A statement issued in Abuja on Thursday said the loans were approved in Washington DC on Wednesday and were for seven projects to support Nigeria’s investment in nutrition, access to electricity, states’ fiscal transparency, polio eradication, women’s economic empowerment, public finance and national statistics, and reducing vulnerability to soil erosion.

The World Bank Country Director for Nigeria, Rachid Benmessaoud, was quoted to have said, “The Federal Government of Nigeria’s Economic Recovery and Growth Plan identifies human capital investment, restoring growth and building a competitive economy as its key pillars.

“This vision for a healthy, educated, productive and resilient population must be complemented by credible governance in order to attract private sector participation and ensure sustainable growth. The approved projects support the implementation of the government’s growth plan.”

According to the statement, the World Bank Group has extended its Country Partnership Strategy for Nigeria until June 30, 2019.

During the period 2018 and 2019, its support is expected to focus on revenue diversification and mobilisation, addressing the binding constraints for attracting private financing, and improving social services delivery for building the human capital needed for inclusive economic growth, in alignment with the ERGP.

Growth rates in Nigeria have bounced back since the third quarter of 2016, when a recession, its first in 25 years, bottomed out.

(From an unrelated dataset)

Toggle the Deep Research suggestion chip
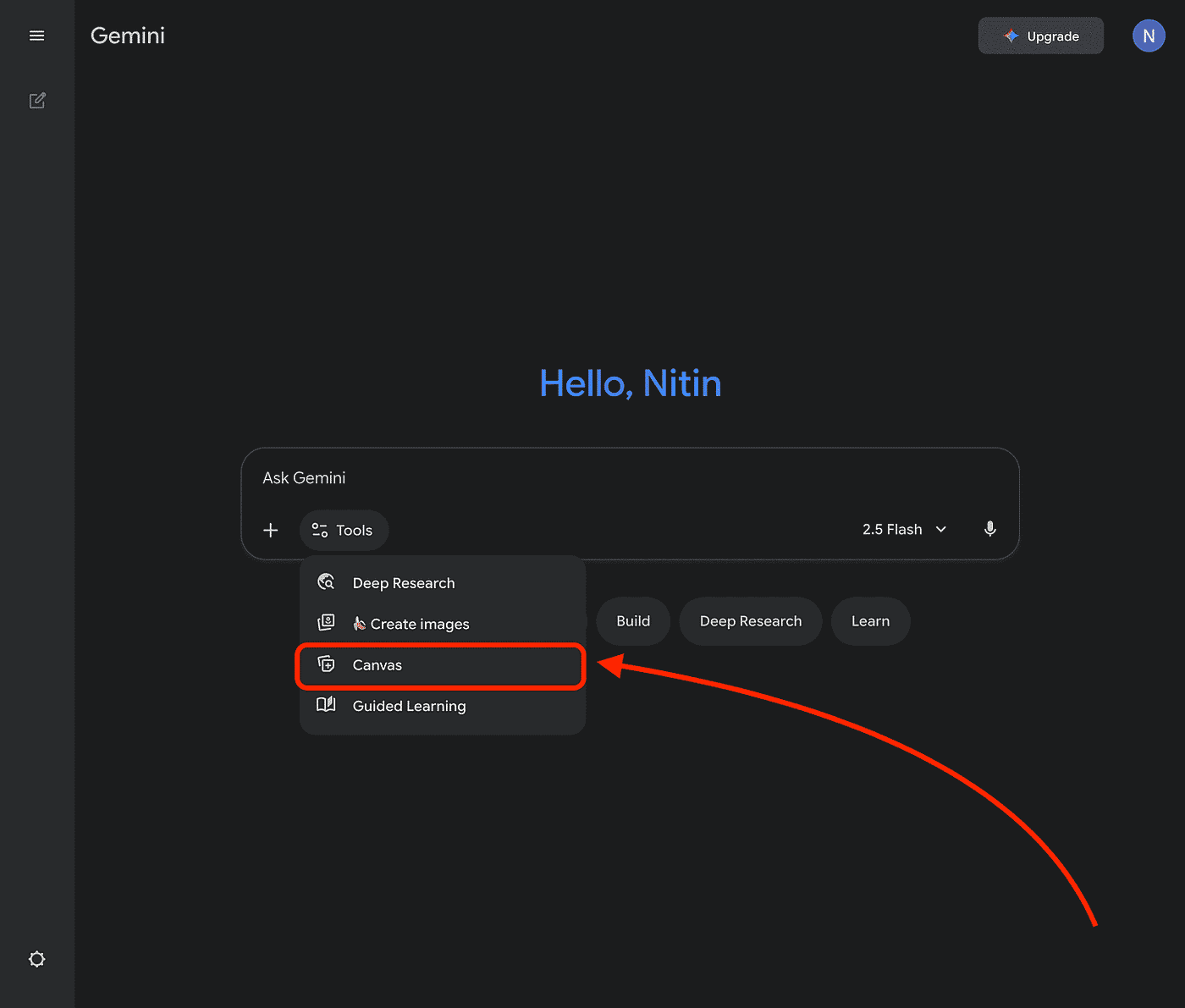 (750, 620)
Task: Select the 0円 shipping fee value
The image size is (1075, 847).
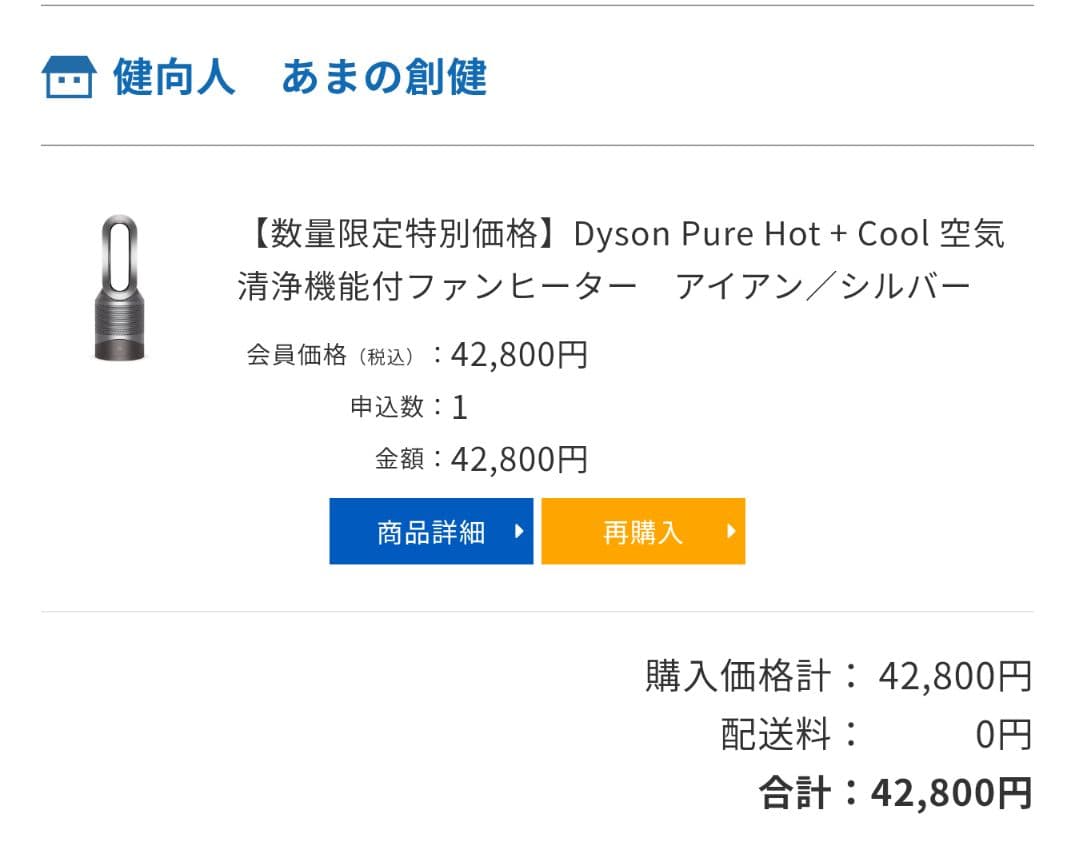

Growth returned largely due to higher oil prices, with the country relying on crude sales for much of its revenue.

However, growth slowed again in the first quarter of 2018, as the country’s non-oil sector struggled. The government expects growth to rise to a pre-recession level of 7 percent by 2020.

The Nigeria Erosion and Watershed Management Project is expected to promote innovative integrated approaches based on international best practices and community participation to tackle land degradation and major gully erosion formations in participating states. The project will receive IDA additional financing credit of $400m.

The Nigeria Electrification Project will leverage private sector investments in solar mini-grids and stand-alone solar systems to provide electricity to 2.5 million people and 70,000 micro, small and medium enterprises.

The project would also provide publicly-funded reliable electricity to seven universities and two teaching hospitals. It will be financed through an IDA credit of $350m.

The Accelerating Nutrition Results in Nigeria Project is expected to benefit over 8.7 million people, mostly pregnant and lactating women, adolescent girls and children below five years old. The financing for the project consists of an IDA credit of $225m and a Global Financing Facility grant of $7m.

The Nigeria Polio Eradication Support Project is expected to help improve immunisation coverage with oral vaccines to the national target of 85 per cent in 18 months. It is receiving IDA additional financing credit of $150m.

The Nigeria for Women Project is expected to directly impact 324,000 women beneficiaries through investments in comprehensive skills training, the leverage of financial and technical resources, and support to policy dialogue on women’s economic empowerment. The project is receiving an IDA credit of $100m.